Segment Start: Excerpted records
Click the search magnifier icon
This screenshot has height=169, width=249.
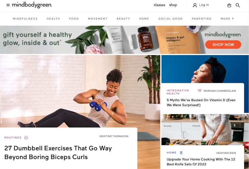pyautogui.click(x=238, y=5)
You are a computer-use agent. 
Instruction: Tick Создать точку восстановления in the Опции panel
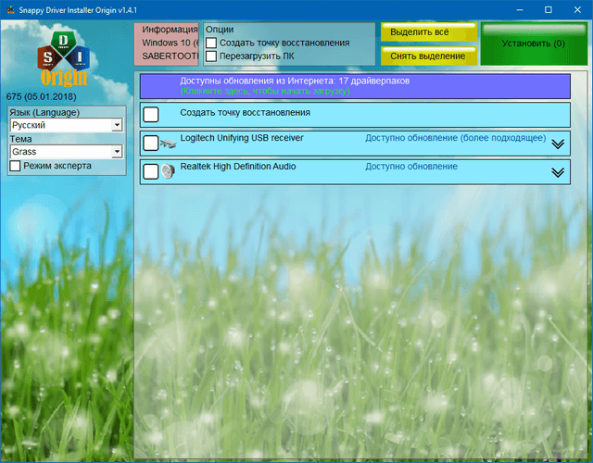pyautogui.click(x=211, y=43)
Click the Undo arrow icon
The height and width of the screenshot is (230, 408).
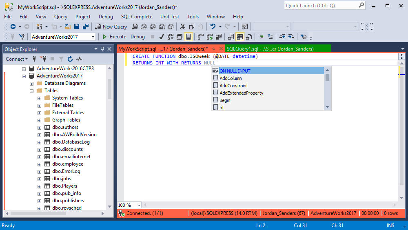[213, 27]
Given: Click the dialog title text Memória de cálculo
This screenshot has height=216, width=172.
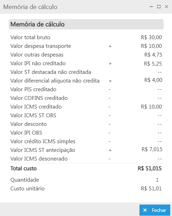Looking at the screenshot, I should [30, 7].
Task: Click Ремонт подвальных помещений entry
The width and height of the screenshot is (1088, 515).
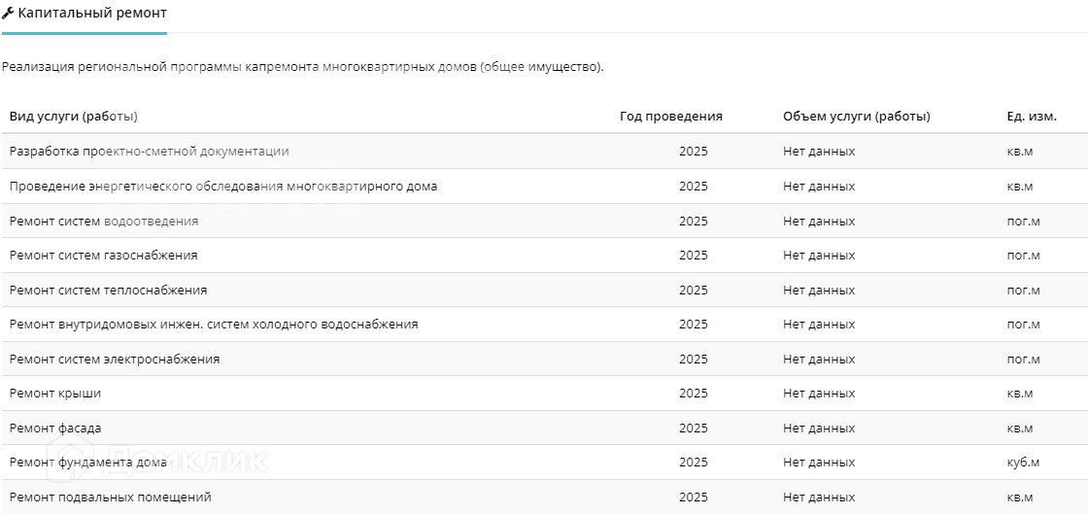Action: (111, 498)
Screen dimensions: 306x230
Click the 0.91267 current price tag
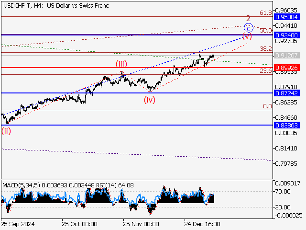pyautogui.click(x=287, y=55)
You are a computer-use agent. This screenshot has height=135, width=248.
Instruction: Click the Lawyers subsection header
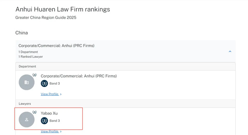pos(25,104)
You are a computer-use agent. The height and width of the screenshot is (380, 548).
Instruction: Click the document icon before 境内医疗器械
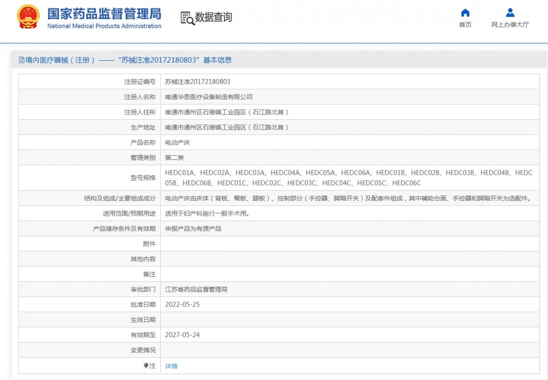[21, 60]
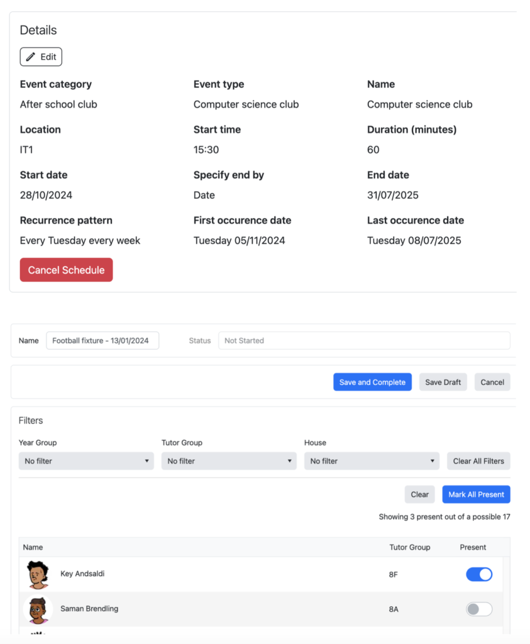This screenshot has width=530, height=644.
Task: Click the Clear button above the list
Action: click(419, 494)
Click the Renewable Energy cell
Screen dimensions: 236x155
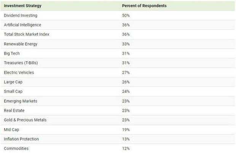21,44
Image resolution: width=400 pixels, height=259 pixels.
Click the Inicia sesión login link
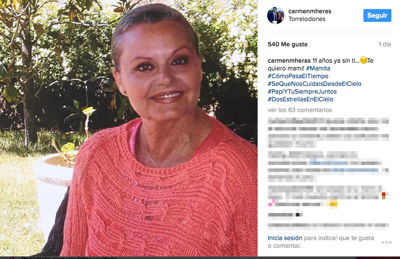click(x=285, y=238)
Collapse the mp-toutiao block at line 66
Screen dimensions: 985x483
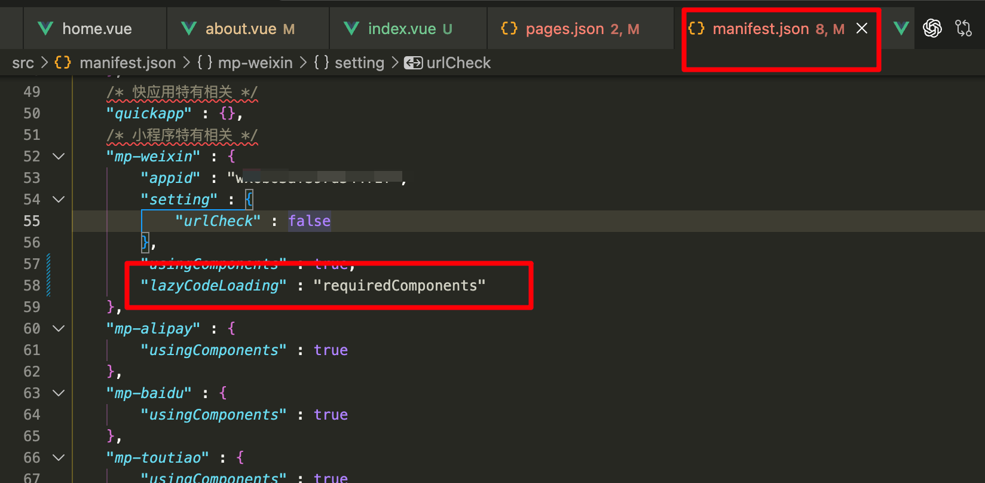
Segment End: Excerpted records
### [Directions for this task]
Pick out and copy the lines of the entries that hold the string "agent".

### [Answer to this exercise]
You are a computer-use agent. 
You are a computer-use agent. This screenshot has height=135, width=248.
You are a computer-use agent. The height and width of the screenshot is (380, 548).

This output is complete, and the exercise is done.